[Saved entries]
# # # # #

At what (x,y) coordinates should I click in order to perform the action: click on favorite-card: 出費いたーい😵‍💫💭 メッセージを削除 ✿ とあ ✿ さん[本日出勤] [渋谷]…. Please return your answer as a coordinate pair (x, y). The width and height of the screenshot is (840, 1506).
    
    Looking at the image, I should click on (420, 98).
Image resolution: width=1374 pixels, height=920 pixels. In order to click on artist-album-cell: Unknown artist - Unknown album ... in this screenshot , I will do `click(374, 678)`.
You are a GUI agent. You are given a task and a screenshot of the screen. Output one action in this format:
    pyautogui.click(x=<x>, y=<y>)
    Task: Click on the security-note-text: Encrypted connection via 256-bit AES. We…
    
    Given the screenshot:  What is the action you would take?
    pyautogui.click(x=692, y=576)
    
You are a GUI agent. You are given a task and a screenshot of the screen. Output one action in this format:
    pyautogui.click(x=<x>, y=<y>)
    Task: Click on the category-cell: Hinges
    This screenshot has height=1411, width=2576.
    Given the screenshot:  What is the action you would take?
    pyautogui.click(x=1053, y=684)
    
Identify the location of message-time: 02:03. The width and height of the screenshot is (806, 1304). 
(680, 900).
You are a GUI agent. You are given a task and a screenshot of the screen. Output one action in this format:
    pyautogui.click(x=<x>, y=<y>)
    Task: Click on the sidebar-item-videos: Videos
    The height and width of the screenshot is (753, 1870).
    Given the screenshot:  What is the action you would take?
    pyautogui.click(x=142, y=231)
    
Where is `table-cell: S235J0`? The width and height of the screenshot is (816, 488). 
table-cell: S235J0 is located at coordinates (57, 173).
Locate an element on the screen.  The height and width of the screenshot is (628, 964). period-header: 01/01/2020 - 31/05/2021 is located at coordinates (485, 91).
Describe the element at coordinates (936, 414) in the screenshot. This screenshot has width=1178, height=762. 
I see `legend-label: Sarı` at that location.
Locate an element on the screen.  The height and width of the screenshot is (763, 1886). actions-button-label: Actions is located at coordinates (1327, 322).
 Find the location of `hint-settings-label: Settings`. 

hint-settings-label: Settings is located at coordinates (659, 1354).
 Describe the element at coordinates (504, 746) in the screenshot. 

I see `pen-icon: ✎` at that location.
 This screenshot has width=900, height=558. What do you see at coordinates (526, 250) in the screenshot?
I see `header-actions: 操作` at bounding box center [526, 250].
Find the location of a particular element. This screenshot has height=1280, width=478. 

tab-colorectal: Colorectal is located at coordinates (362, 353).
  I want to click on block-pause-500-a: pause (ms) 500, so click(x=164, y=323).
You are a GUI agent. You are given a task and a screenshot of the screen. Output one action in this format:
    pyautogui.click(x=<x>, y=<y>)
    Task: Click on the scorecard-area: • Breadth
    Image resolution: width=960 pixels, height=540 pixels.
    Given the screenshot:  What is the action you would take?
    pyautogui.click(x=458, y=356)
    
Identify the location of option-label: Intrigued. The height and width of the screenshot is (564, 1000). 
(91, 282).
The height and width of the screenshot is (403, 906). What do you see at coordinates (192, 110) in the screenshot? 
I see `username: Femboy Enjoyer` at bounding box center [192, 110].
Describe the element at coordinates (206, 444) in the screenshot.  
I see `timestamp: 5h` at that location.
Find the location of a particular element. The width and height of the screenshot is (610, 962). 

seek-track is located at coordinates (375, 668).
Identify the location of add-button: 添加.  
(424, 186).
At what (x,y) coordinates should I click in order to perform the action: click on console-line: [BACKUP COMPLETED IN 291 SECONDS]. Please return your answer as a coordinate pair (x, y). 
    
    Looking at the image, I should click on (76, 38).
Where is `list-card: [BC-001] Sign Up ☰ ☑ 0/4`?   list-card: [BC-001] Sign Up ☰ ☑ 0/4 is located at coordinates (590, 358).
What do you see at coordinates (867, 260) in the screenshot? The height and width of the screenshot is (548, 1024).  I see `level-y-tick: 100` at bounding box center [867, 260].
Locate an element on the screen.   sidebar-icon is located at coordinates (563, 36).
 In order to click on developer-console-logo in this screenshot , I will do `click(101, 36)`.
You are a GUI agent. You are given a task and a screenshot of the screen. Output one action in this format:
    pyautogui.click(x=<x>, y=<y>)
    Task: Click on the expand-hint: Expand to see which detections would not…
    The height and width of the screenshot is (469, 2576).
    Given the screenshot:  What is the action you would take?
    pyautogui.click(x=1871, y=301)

# # # # #

• Task statement:
Arrange these lines as a numbered list, omitting any blank lines.

• Worked solution:
1. At what (x,y) coordinates should I click in order to perform the action: click on favorite-card: 出費いたーい😵‍💫💭 メッセージを削除 ✿ とあ ✿ さん[本日出勤] [渋谷]…. Please return your answer as a coordinate pair (x, y). The width and height of the screenshot is (840, 1506).
2.     Looking at the image, I should click on (420, 98).
3. Image resolution: width=1374 pixels, height=920 pixels. In order to click on artist-album-cell: Unknown artist - Unknown album ... in this screenshot , I will do `click(374, 678)`.
4. You are a GUI agent. You are given a task and a screenshot of the screen. Output one action in this format:
5.     pyautogui.click(x=<x>, y=<y>)
6.     Task: Click on the security-note-text: Encrypted connection via 256-bit AES. We…
7.     Given the screenshot:  What is the action you would take?
8.     pyautogui.click(x=692, y=576)
9. You are a GUI agent. You are given a task and a screenshot of the screen. Output one action in this format:
10.     pyautogui.click(x=<x>, y=<y>)
11.     Task: Click on the category-cell: Hinges
12.     This screenshot has height=1411, width=2576.
13.     Given the screenshot:  What is the action you would take?
14.     pyautogui.click(x=1053, y=684)
15. Identify the location of message-time: 02:03. The width and height of the screenshot is (806, 1304). 
16. (680, 900).
17. You are a GUI agent. You are given a task and a screenshot of the screen. Output one action in this format:
18.     pyautogui.click(x=<x>, y=<y>)
19.     Task: Click on the sidebar-item-videos: Videos
20.     The height and width of the screenshot is (753, 1870).
21.     Given the screenshot:  What is the action you would take?
22.     pyautogui.click(x=142, y=231)
23. Where is `table-cell: S235J0`? The width and height of the screenshot is (816, 488). 
24. table-cell: S235J0 is located at coordinates (57, 173).
25. Locate an element on the screen.  The height and width of the screenshot is (628, 964). period-header: 01/01/2020 - 31/05/2021 is located at coordinates (485, 91).
26. Describe the element at coordinates (936, 414) in the screenshot. This screenshot has width=1178, height=762. 
27. I see `legend-label: Sarı` at that location.
28. Locate an element on the screen.  The height and width of the screenshot is (763, 1886). actions-button-label: Actions is located at coordinates (1327, 322).
29.  Find the location of `hint-settings-label: Settings`. 
30. hint-settings-label: Settings is located at coordinates (659, 1354).
31.  Describe the element at coordinates (504, 746) in the screenshot. 
32. I see `pen-icon: ✎` at that location.
33.  This screenshot has width=900, height=558. What do you see at coordinates (526, 250) in the screenshot?
34. I see `header-actions: 操作` at bounding box center [526, 250].
35. Find the location of a particular element. This screenshot has height=1280, width=478. 
36. tab-colorectal: Colorectal is located at coordinates (362, 353).
37.   I want to click on block-pause-500-a: pause (ms) 500, so click(x=164, y=323).
38. You are a GUI agent. You are given a task and a screenshot of the screen. Output one action in this format:
39.     pyautogui.click(x=<x>, y=<y>)
40.     Task: Click on the scorecard-area: • Breadth
41.     Image resolution: width=960 pixels, height=540 pixels.
42.     Given the screenshot:  What is the action you would take?
43.     pyautogui.click(x=458, y=356)
44. Identify the location of option-label: Intrigued. The height and width of the screenshot is (564, 1000). 
45. (91, 282).
46. The height and width of the screenshot is (403, 906). What do you see at coordinates (192, 110) in the screenshot? 
47. I see `username: Femboy Enjoyer` at bounding box center [192, 110].
48. Describe the element at coordinates (206, 444) in the screenshot.  
49. I see `timestamp: 5h` at that location.
50. Find the location of a particular element. The width and height of the screenshot is (610, 962). 
51. seek-track is located at coordinates (375, 668).
52. Identify the location of add-button: 添加.  
53. (424, 186).
54. At what (x,y) coordinates should I click in order to perform the action: click on console-line: [BACKUP COMPLETED IN 291 SECONDS]. Please return your answer as a coordinate pair (x, y). 
55.     Looking at the image, I should click on (76, 38).
56. Where is `list-card: [BC-001] Sign Up ☰ ☑ 0/4`?   list-card: [BC-001] Sign Up ☰ ☑ 0/4 is located at coordinates (590, 358).
57. What do you see at coordinates (867, 260) in the screenshot? The height and width of the screenshot is (548, 1024).  I see `level-y-tick: 100` at bounding box center [867, 260].
58. Locate an element on the screen.   sidebar-icon is located at coordinates (563, 36).
59.  In order to click on developer-console-logo in this screenshot , I will do `click(101, 36)`.
60. You are a GUI agent. You are given a task and a screenshot of the screen. Output one action in this format:
61.     pyautogui.click(x=<x>, y=<y>)
62.     Task: Click on the expand-hint: Expand to see which detections would not…
63.     The height and width of the screenshot is (469, 2576).
64.     Given the screenshot:  What is the action you would take?
65.     pyautogui.click(x=1871, y=301)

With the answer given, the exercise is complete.